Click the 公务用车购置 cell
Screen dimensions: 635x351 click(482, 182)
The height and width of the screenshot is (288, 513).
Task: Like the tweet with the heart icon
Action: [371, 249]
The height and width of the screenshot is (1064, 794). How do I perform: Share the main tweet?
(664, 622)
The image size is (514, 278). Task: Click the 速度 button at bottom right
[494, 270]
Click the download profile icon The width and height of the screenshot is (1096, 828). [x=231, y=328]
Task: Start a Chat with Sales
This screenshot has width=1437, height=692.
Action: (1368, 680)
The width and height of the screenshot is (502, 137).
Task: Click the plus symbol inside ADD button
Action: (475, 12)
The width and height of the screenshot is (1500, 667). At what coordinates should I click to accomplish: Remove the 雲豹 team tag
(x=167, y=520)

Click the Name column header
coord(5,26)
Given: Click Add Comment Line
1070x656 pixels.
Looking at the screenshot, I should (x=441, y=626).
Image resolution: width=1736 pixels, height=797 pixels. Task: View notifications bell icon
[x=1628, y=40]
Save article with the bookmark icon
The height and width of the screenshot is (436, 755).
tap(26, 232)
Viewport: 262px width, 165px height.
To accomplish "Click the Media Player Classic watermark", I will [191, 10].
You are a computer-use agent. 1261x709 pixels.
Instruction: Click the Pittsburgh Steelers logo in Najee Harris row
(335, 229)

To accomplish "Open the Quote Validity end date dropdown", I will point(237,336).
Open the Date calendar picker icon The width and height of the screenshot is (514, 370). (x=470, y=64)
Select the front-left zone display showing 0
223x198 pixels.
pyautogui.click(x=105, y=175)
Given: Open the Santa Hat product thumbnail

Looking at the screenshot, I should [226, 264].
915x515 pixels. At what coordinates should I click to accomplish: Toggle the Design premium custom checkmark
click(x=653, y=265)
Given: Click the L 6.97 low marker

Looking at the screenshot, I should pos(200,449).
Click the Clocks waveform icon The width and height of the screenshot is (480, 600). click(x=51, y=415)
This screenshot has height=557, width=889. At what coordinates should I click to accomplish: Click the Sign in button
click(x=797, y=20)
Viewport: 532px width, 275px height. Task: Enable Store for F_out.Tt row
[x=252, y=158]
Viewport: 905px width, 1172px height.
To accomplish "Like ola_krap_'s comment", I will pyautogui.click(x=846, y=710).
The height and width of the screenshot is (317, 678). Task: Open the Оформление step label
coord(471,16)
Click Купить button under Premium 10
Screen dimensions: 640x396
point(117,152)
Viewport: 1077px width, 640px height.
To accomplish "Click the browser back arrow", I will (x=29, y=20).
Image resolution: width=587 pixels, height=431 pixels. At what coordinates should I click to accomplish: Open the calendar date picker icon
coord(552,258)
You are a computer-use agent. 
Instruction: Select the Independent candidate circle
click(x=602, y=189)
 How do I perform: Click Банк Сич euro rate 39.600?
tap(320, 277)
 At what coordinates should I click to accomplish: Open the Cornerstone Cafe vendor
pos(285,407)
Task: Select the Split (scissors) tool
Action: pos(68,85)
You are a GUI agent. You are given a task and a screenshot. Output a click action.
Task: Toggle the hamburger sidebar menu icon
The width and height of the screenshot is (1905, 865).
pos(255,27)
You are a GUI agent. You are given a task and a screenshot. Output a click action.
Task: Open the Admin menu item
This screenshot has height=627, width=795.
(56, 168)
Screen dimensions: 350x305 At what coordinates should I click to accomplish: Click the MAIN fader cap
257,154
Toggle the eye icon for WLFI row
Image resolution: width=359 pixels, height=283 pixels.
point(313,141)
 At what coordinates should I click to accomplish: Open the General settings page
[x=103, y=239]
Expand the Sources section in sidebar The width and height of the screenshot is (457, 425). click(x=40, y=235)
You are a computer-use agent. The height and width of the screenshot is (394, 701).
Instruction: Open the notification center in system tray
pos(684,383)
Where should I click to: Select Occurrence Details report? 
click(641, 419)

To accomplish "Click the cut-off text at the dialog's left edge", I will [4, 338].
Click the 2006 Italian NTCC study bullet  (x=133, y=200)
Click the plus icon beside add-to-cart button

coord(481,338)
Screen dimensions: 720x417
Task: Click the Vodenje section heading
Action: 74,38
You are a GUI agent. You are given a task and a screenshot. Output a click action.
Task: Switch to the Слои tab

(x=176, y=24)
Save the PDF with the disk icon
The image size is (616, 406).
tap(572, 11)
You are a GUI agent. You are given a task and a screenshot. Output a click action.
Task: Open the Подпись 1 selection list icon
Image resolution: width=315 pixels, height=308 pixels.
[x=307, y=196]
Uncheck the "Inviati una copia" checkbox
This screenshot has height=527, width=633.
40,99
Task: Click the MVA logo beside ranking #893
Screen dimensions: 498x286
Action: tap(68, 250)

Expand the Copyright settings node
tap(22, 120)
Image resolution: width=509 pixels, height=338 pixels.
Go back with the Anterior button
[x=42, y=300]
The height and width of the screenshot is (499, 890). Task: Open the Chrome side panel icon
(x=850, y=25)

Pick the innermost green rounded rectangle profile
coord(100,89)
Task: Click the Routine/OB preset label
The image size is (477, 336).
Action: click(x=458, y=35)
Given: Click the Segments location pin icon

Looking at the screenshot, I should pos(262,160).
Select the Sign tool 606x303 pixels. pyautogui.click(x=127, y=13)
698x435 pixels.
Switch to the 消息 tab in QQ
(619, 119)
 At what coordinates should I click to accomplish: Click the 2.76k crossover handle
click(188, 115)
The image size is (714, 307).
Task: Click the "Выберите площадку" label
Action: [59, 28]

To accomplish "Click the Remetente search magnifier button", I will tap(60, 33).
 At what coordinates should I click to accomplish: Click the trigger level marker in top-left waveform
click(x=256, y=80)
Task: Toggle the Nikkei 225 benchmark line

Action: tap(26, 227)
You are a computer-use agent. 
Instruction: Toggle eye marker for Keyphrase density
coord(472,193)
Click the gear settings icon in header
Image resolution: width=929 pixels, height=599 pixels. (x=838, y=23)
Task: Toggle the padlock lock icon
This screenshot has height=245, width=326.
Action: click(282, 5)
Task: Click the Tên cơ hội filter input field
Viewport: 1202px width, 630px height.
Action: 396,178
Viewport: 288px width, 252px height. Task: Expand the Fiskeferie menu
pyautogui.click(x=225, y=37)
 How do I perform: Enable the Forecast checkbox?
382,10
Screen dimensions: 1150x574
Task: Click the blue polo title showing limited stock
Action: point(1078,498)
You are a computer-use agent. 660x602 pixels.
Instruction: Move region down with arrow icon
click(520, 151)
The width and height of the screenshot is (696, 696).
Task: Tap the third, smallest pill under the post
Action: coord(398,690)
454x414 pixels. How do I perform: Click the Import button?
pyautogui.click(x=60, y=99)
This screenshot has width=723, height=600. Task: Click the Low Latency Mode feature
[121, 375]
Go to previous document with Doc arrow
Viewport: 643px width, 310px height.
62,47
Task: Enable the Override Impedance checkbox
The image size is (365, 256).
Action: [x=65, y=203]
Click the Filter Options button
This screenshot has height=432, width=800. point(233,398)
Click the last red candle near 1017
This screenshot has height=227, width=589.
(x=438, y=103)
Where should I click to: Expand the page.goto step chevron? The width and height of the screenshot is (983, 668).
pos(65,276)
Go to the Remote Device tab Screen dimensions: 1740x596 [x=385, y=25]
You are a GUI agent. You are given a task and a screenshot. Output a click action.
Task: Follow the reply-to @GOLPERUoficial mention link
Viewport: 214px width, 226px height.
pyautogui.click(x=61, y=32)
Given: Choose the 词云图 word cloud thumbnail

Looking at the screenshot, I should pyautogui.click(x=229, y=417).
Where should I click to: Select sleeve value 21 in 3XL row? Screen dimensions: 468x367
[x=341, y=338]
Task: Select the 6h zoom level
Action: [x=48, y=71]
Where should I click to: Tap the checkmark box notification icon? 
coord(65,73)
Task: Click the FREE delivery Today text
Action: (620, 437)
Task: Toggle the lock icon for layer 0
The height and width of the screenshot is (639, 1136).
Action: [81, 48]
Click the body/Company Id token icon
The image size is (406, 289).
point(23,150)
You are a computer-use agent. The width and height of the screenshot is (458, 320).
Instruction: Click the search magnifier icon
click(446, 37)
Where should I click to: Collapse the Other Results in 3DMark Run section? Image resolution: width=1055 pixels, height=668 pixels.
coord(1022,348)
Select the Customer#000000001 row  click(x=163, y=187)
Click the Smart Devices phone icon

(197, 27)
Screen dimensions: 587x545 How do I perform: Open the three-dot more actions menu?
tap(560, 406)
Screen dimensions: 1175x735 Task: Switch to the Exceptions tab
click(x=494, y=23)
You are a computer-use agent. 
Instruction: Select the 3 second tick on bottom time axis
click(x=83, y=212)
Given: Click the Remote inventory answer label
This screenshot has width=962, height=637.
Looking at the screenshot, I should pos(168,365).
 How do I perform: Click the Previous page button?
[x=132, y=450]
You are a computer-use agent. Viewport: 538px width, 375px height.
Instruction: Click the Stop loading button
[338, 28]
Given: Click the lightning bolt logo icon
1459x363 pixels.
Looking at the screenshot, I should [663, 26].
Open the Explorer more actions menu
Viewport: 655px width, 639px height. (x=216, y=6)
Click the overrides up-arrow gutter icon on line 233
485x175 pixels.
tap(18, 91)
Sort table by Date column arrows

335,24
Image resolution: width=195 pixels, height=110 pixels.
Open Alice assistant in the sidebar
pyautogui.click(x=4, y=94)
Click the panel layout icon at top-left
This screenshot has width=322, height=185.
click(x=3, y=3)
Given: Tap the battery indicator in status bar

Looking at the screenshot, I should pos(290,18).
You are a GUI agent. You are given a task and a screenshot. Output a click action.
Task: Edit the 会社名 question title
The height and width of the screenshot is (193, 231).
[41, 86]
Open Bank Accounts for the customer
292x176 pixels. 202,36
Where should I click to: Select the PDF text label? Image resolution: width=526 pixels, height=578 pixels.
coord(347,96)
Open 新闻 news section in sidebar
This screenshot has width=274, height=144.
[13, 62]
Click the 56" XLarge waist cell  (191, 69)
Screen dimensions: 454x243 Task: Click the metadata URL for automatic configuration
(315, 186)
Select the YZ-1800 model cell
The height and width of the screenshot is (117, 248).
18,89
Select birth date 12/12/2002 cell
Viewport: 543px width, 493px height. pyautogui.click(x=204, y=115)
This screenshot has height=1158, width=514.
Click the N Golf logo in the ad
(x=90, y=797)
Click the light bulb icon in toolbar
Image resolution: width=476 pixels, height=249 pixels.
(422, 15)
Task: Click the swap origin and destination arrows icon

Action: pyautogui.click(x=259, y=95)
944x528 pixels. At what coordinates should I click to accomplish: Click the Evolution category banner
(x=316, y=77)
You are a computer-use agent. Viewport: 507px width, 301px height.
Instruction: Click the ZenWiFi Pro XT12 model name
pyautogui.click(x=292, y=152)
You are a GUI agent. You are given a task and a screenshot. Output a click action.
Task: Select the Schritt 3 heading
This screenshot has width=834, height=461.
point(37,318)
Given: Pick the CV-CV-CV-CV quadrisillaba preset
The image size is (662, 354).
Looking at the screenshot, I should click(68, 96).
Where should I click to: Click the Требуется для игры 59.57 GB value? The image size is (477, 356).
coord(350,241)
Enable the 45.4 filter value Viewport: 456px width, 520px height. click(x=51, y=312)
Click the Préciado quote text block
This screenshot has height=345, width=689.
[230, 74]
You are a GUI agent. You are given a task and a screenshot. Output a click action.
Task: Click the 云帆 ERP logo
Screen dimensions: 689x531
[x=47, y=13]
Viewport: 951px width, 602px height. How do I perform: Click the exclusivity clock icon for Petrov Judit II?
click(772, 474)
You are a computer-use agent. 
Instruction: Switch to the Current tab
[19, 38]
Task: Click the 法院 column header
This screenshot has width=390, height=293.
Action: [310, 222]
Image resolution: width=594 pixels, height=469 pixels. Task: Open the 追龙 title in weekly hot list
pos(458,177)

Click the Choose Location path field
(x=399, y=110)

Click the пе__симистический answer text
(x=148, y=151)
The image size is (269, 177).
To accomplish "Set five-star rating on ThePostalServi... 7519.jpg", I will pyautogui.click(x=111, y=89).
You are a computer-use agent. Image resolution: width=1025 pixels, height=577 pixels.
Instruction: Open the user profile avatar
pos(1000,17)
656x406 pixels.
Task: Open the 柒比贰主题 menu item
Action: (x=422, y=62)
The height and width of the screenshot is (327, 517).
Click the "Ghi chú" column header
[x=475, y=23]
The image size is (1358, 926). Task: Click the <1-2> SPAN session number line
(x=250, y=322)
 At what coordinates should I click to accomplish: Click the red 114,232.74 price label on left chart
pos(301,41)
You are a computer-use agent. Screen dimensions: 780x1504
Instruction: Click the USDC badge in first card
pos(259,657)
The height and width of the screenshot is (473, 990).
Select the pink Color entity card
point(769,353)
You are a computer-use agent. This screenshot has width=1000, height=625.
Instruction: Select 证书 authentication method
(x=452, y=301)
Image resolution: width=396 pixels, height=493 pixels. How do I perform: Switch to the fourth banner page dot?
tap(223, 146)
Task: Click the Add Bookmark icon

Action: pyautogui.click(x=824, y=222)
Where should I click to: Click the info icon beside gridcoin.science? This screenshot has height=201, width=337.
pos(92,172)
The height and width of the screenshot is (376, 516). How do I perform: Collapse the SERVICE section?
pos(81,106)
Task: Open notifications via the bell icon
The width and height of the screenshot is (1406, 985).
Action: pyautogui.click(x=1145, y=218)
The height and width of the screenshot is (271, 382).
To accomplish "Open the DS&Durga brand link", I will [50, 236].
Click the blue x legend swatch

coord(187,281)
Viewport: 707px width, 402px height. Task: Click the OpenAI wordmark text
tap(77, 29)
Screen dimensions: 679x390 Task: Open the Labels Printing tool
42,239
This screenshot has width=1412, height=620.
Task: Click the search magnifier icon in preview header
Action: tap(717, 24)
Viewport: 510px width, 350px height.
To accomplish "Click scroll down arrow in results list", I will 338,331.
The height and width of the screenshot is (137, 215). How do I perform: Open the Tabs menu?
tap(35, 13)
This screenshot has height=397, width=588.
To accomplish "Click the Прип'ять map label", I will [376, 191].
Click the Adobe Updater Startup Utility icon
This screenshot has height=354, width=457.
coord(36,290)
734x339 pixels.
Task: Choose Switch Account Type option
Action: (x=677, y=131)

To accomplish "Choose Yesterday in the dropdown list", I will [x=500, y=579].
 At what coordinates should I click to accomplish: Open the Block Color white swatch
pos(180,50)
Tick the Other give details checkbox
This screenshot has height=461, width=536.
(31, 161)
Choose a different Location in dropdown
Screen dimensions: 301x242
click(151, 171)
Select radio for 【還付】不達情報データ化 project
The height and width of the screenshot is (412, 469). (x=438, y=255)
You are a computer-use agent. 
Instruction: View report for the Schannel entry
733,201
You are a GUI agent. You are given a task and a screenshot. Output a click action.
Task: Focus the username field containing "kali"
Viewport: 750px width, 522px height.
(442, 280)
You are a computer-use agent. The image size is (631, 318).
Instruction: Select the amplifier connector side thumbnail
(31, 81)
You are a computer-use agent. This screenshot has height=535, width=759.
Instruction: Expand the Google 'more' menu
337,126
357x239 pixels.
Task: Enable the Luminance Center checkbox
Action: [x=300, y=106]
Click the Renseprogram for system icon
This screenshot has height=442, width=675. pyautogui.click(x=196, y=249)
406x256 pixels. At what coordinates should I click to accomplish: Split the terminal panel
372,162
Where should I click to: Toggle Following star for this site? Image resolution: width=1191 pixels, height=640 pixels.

——

## EXERCISE OBJECTIVE:
In the records above, each line with the string "link" should be copied.

## SOLUTION TO THIS EXERCISE:
Task: Follow the reply-to @GOLPERUoficial mention link
To accomplish "Open the DS&Durga brand link", I will [50, 236].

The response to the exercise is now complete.